» **WHAT IS BEING ASKED**
Lay out the data from the line containing "The height and" through the line containing "coord(261,56)" as a numbered list, leaving out blank lines and pictures.

_ _ _

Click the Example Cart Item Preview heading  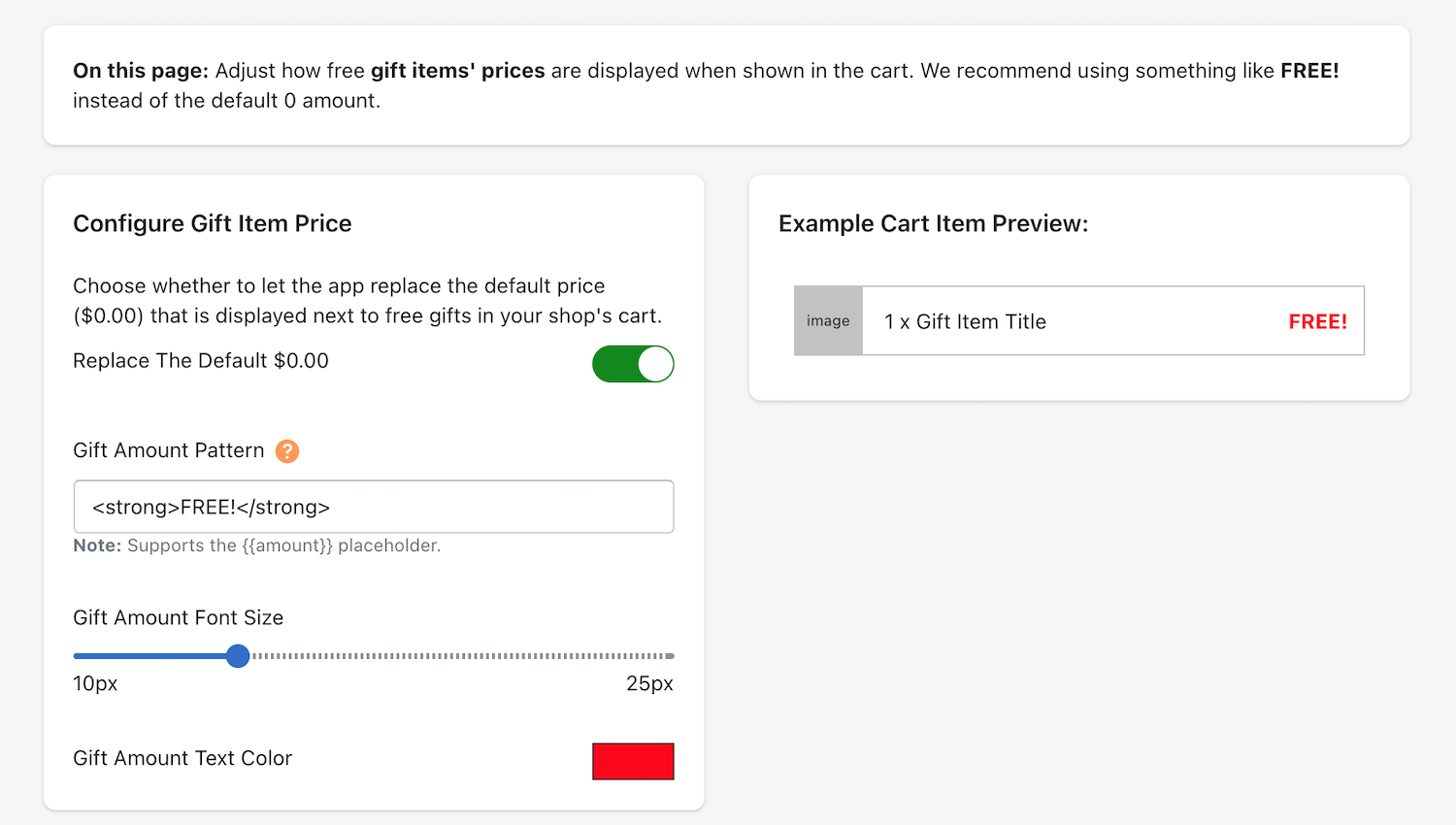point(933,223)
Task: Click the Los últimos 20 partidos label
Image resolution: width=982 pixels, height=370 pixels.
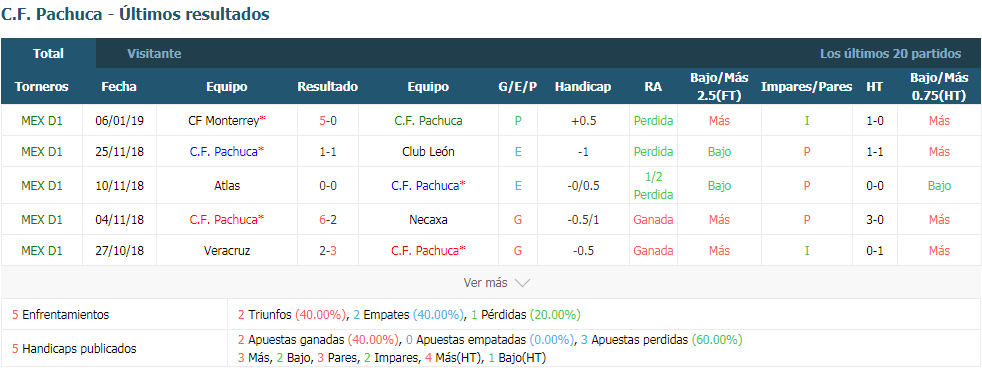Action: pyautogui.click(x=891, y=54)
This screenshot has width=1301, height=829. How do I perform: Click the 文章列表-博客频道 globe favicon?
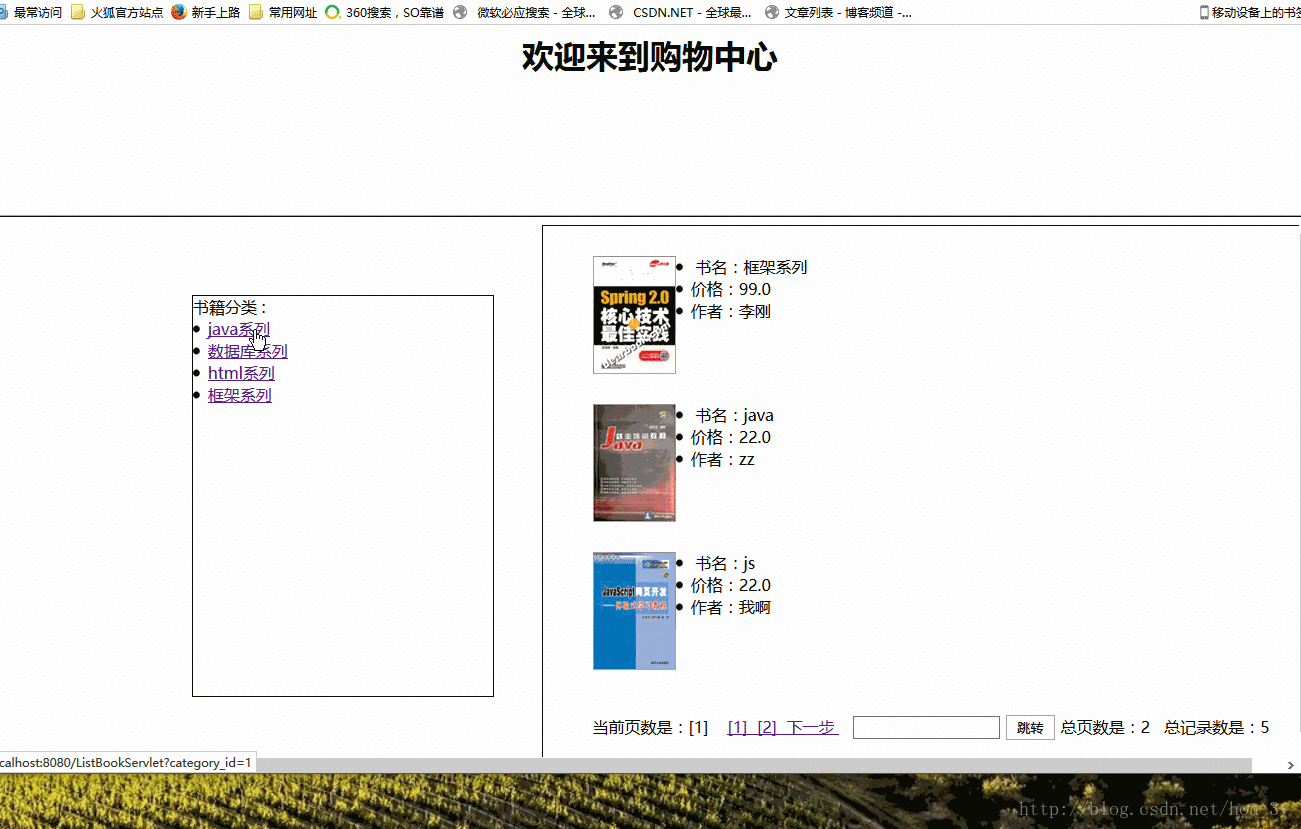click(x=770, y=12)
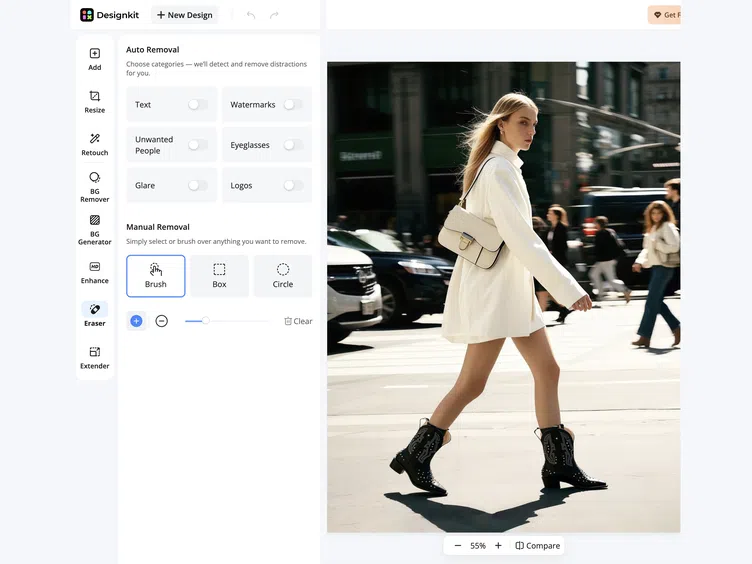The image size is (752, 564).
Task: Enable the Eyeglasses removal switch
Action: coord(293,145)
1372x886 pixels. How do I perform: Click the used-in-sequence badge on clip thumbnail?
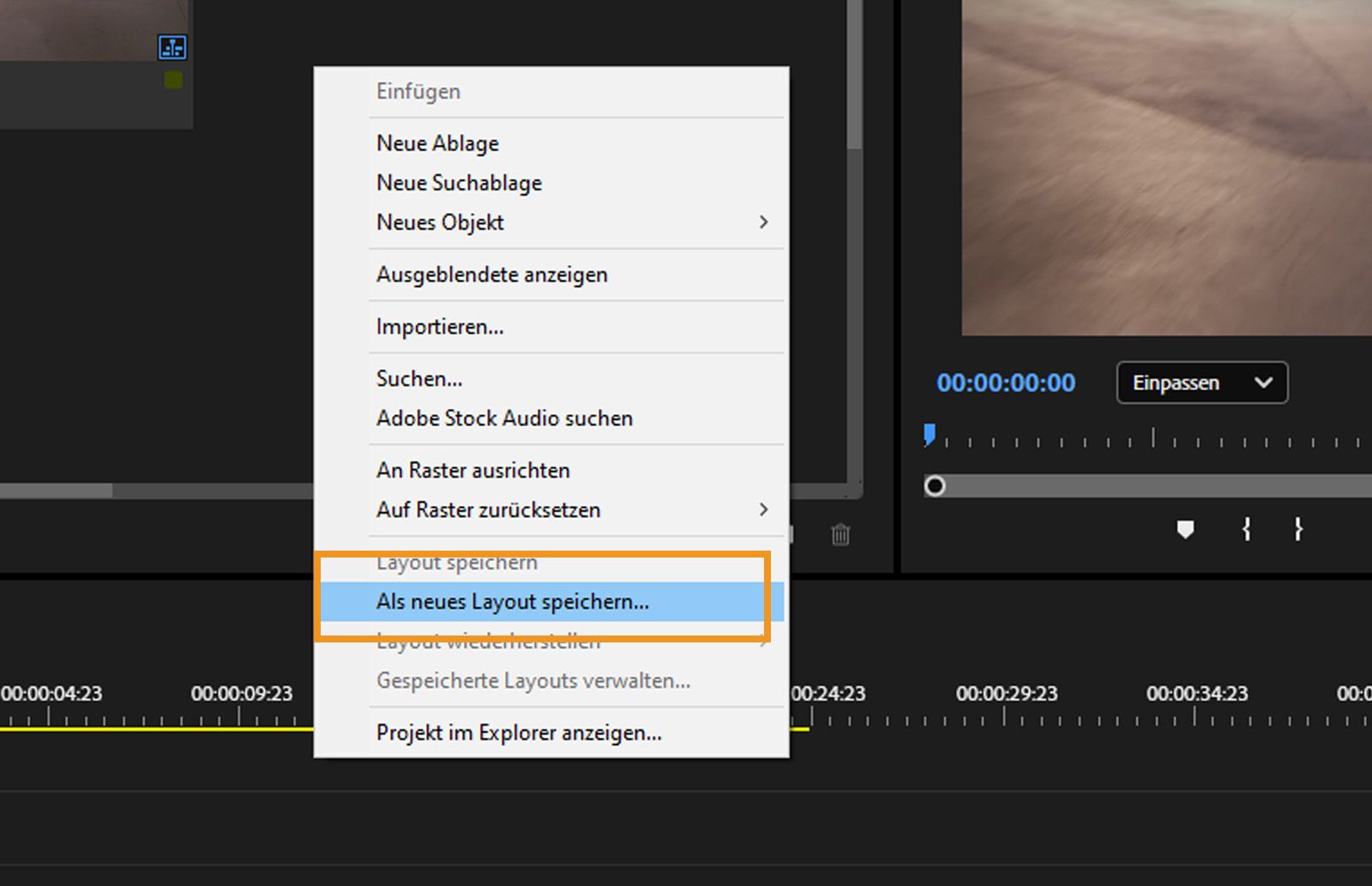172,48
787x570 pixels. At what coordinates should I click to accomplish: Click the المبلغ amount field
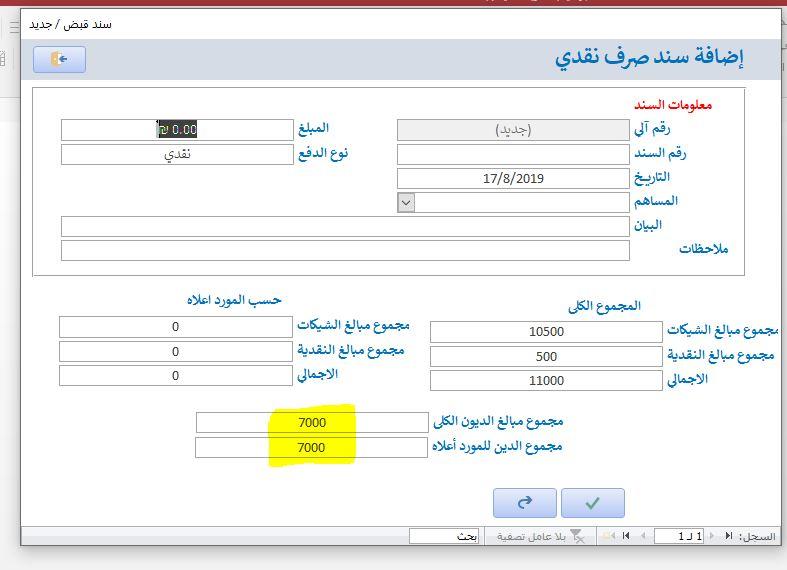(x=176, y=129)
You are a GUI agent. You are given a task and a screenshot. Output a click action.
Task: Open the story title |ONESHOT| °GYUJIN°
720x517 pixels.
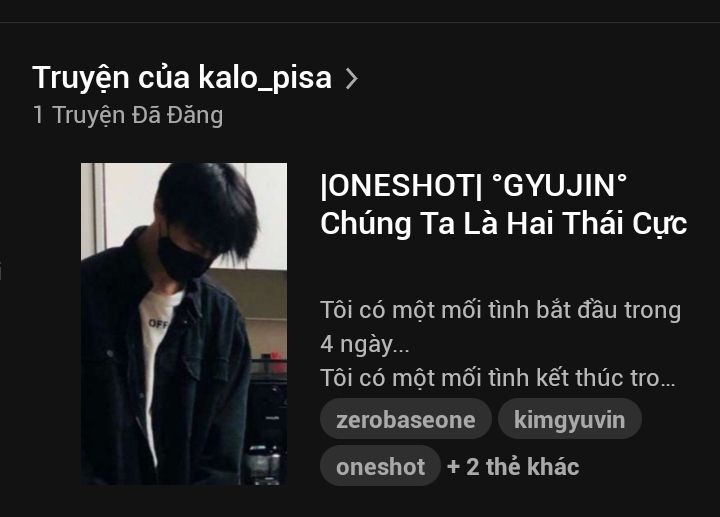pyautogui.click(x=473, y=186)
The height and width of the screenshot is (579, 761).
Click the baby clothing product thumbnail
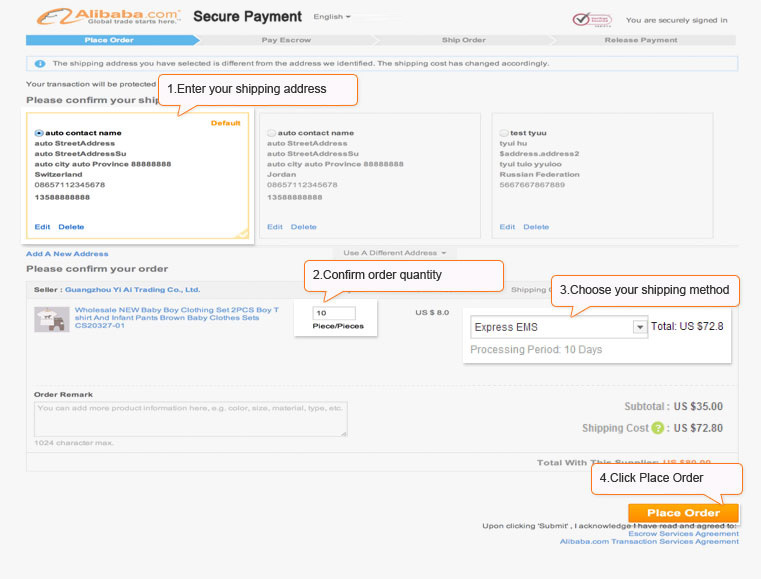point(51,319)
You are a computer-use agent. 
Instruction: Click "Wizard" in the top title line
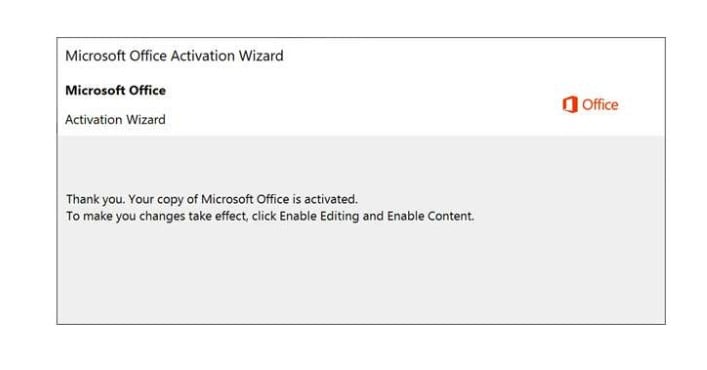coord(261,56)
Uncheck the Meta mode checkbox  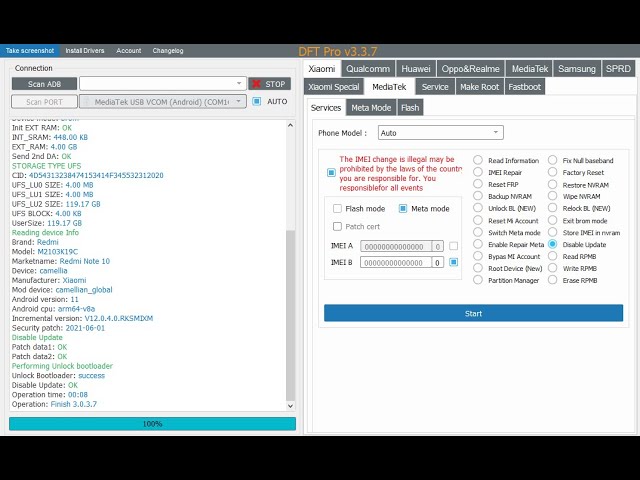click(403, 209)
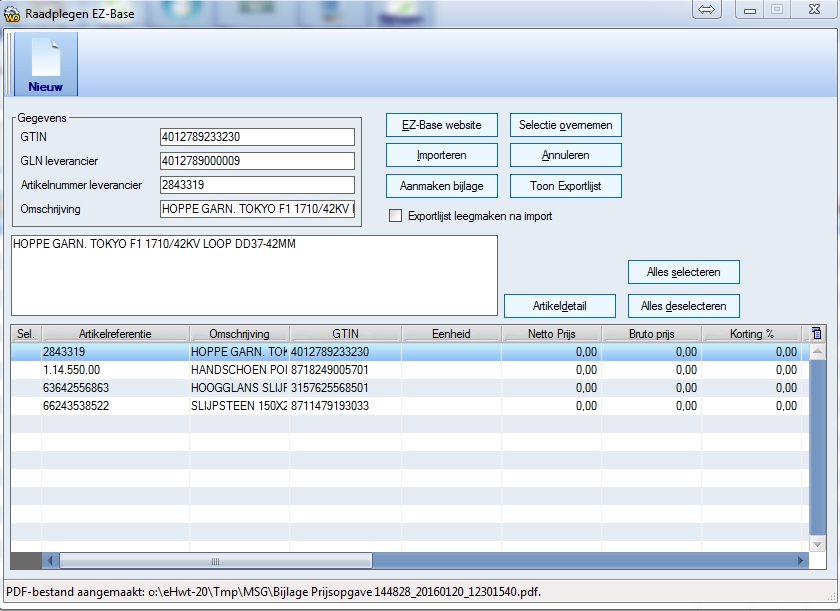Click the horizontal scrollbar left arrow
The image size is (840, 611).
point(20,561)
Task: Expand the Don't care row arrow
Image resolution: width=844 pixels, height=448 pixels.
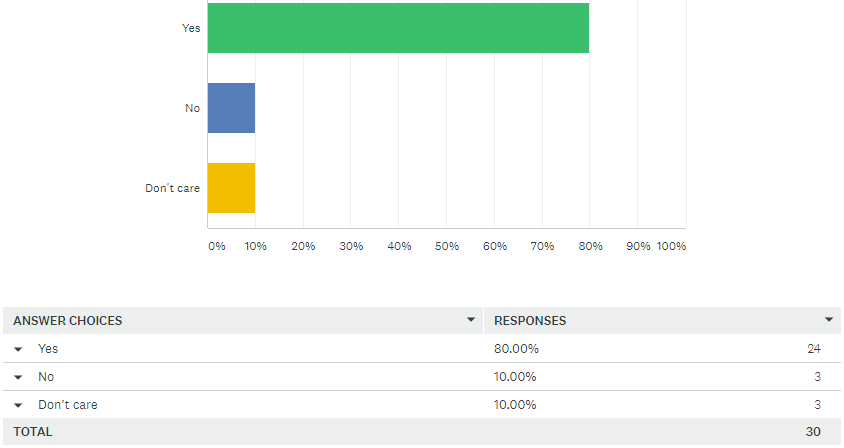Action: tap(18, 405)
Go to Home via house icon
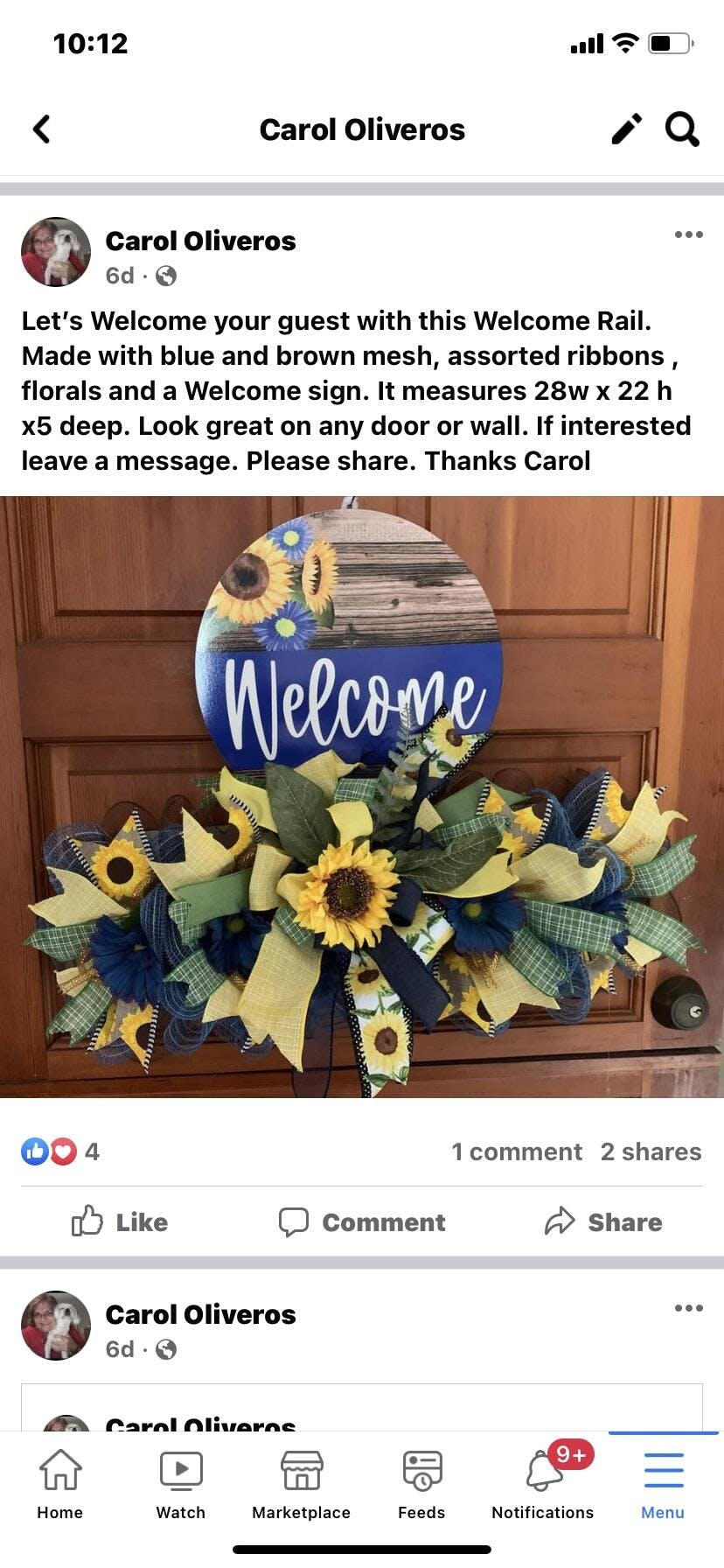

_ _ _

» **REPLY**
1. The height and width of the screenshot is (579, 761).
2. Click the baby clothing product thumbnail
3. point(51,319)
4. You are a computer-use agent. 
5. Instruction: Click "Wizard" in the top title line
6. coord(261,56)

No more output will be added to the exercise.